=== SUPPLIED INFORMATION ===

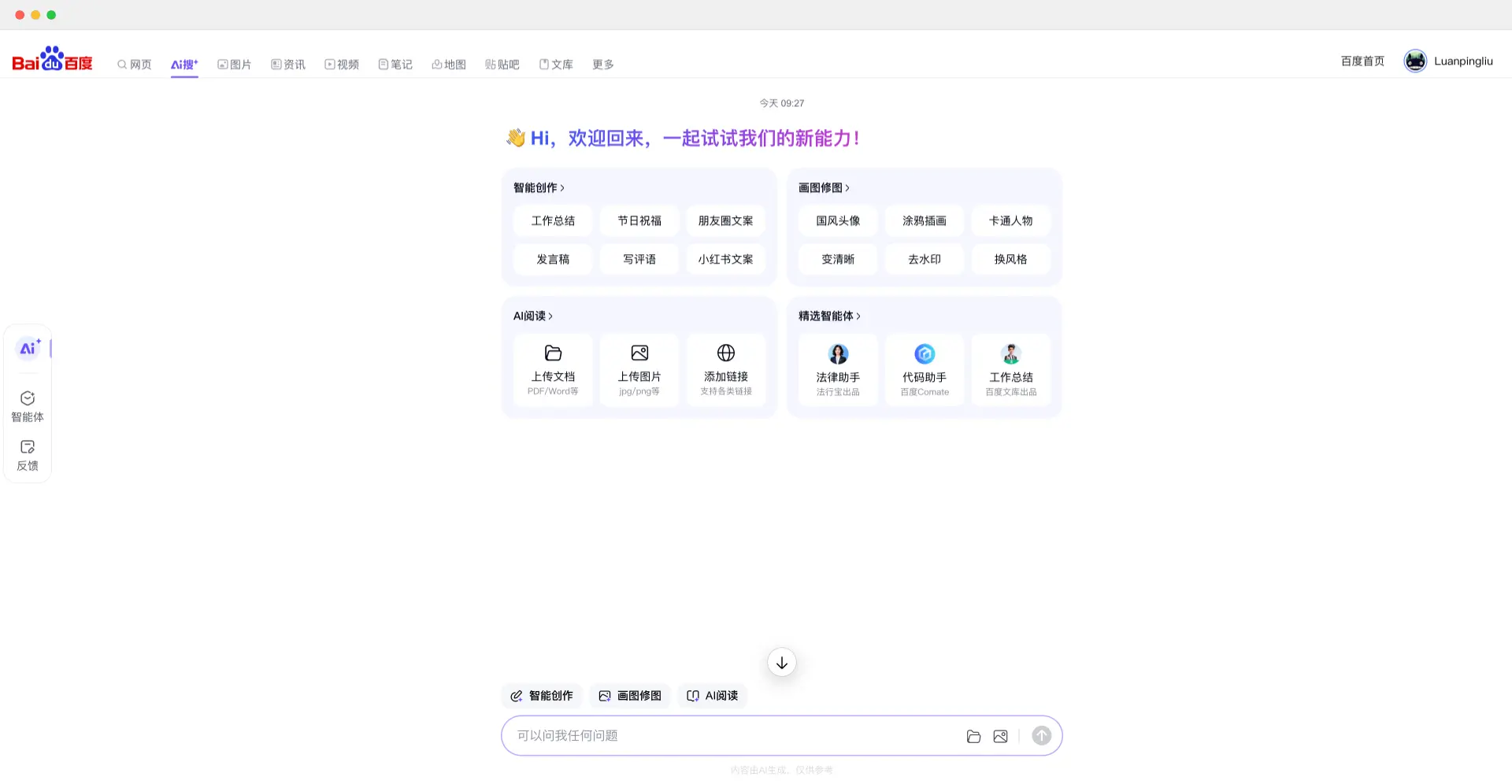Image resolution: width=1512 pixels, height=784 pixels.
Task: Click the scroll-down arrow above input bar
Action: (780, 662)
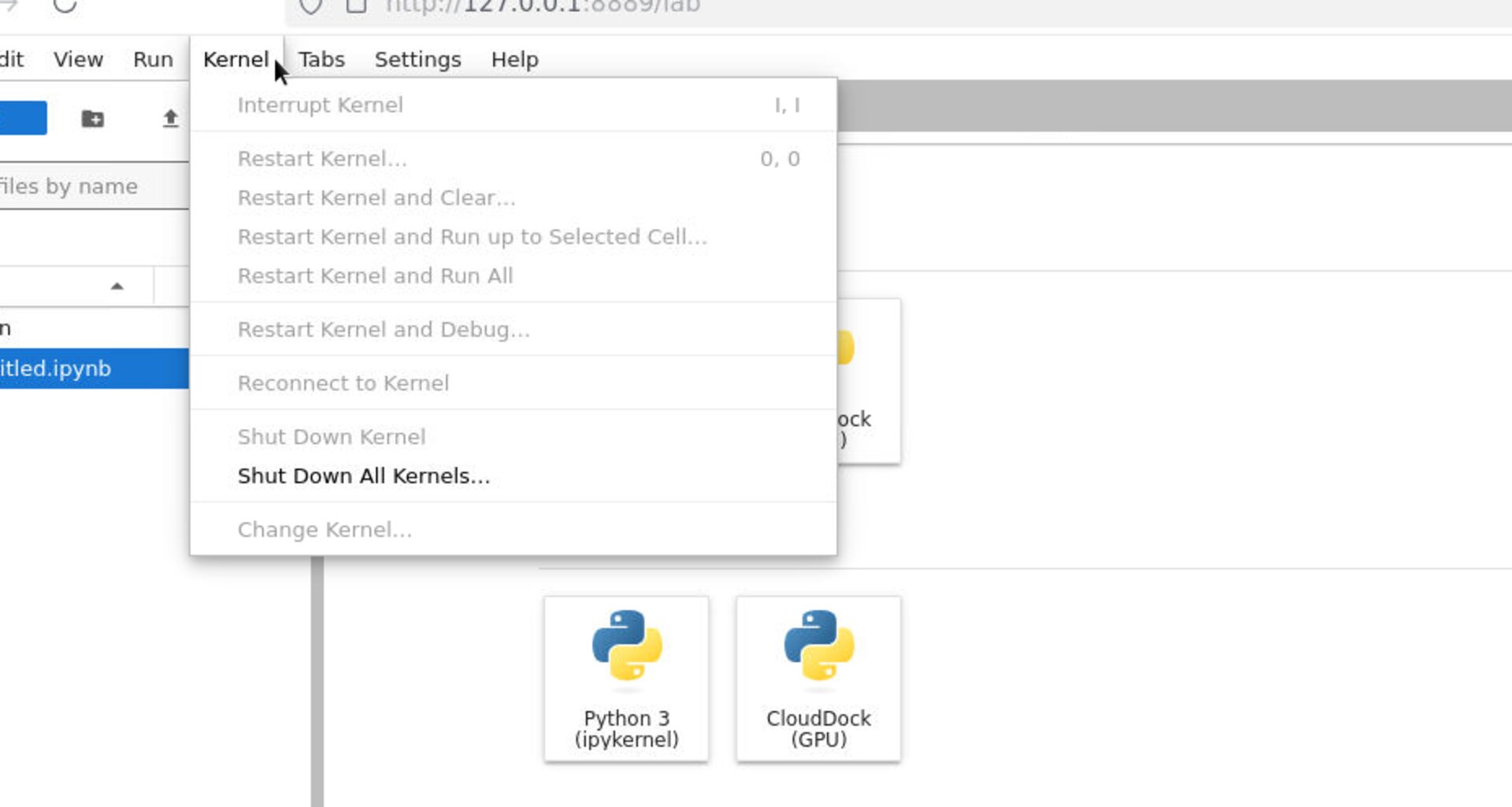Select Reconnect to Kernel
The image size is (1512, 807).
[x=343, y=383]
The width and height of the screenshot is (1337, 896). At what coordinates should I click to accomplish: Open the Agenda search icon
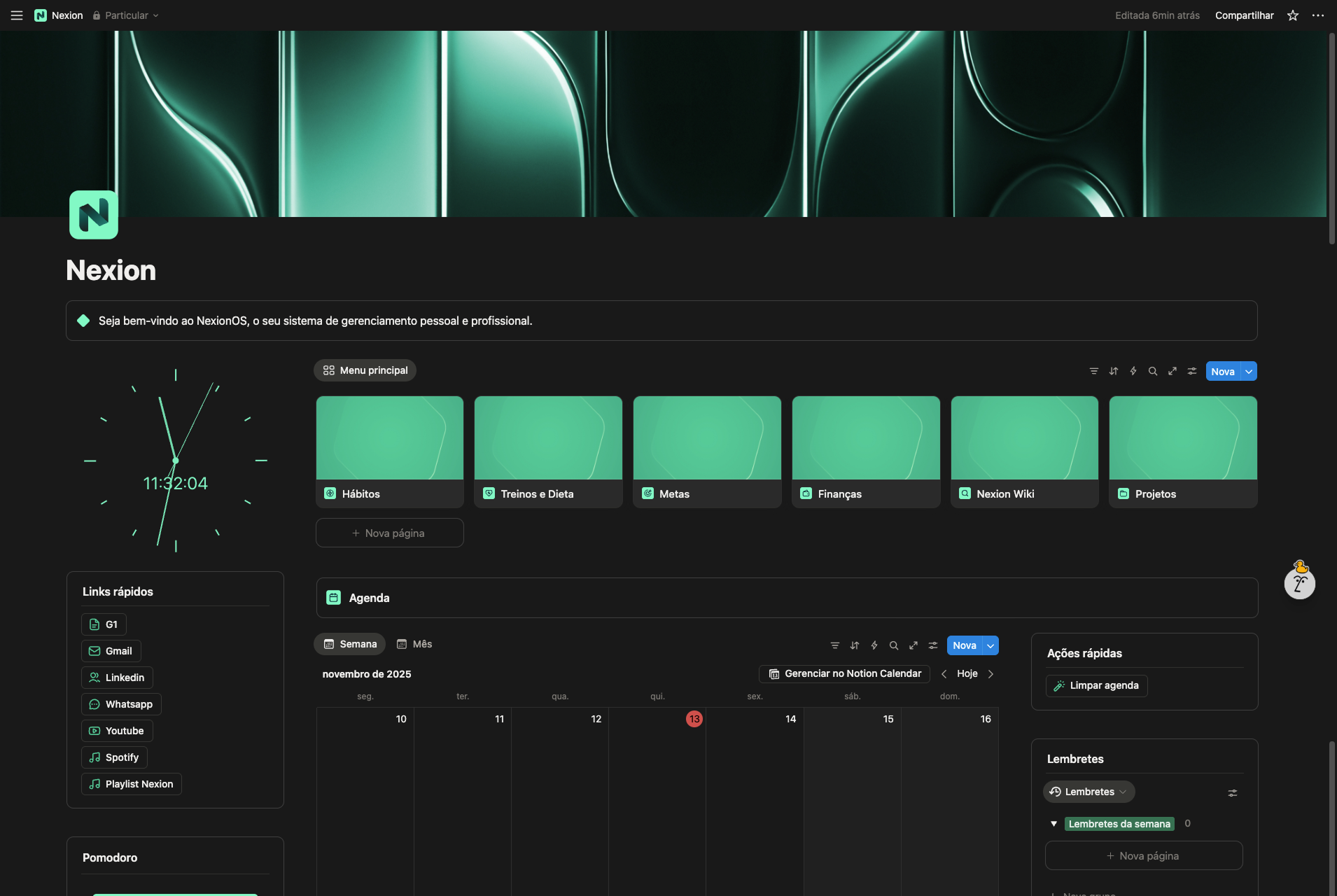click(x=893, y=645)
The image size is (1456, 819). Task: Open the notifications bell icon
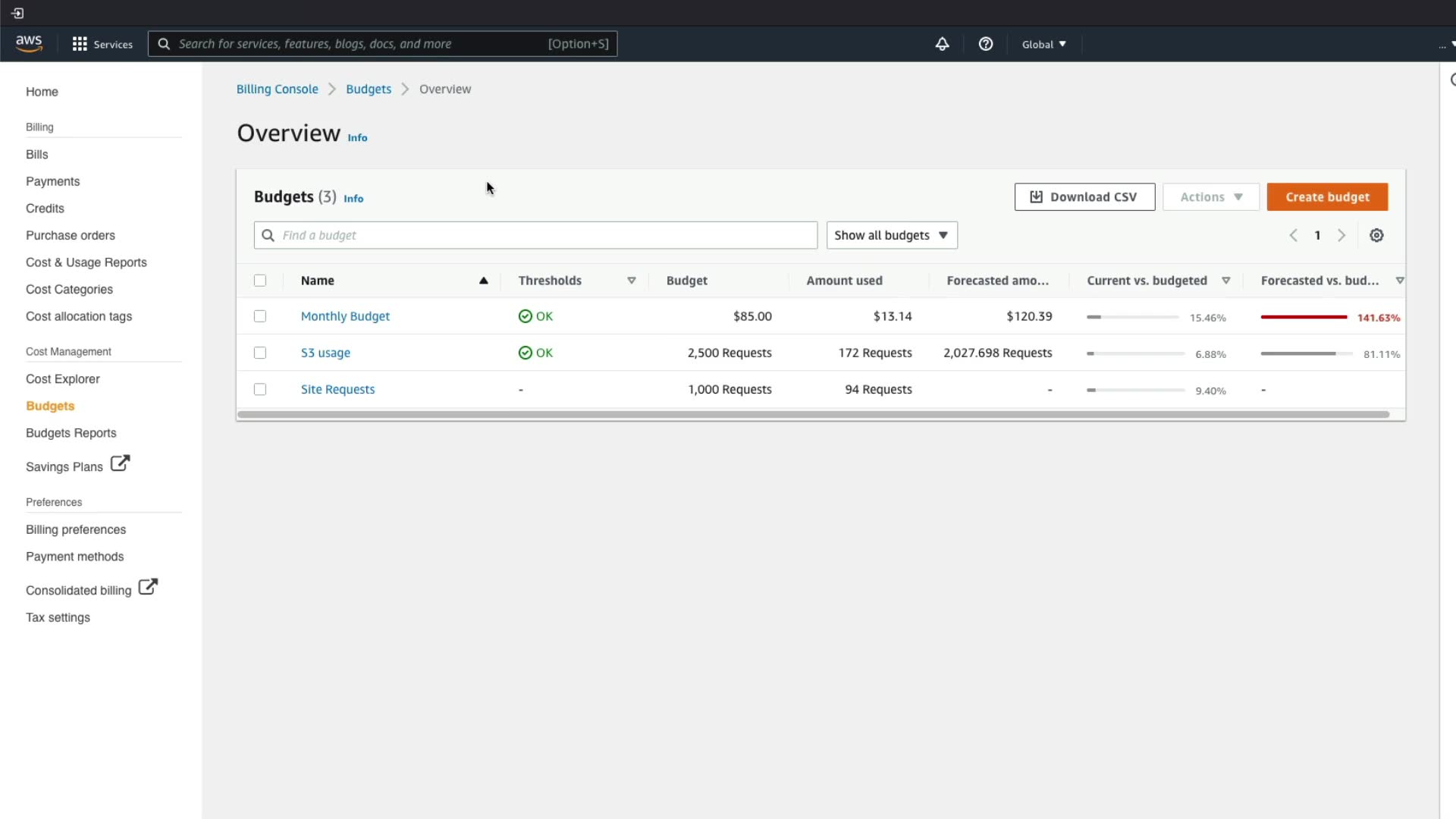pyautogui.click(x=942, y=44)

===

(TASK)
Take the line containing "The width and" and all lines after it to the end of the data above, and reproduce them exactly, leaving out pictures. Nothing else belongs in the copy.

(SOLUTION TO THIS PROBLEM)
The width and height of the screenshot is (1337, 896). At what coordinates should I click to accomplish: Open the Agenda search icon
click(x=893, y=645)
The image size is (1456, 819). Task: Open the notifications bell icon
pyautogui.click(x=942, y=44)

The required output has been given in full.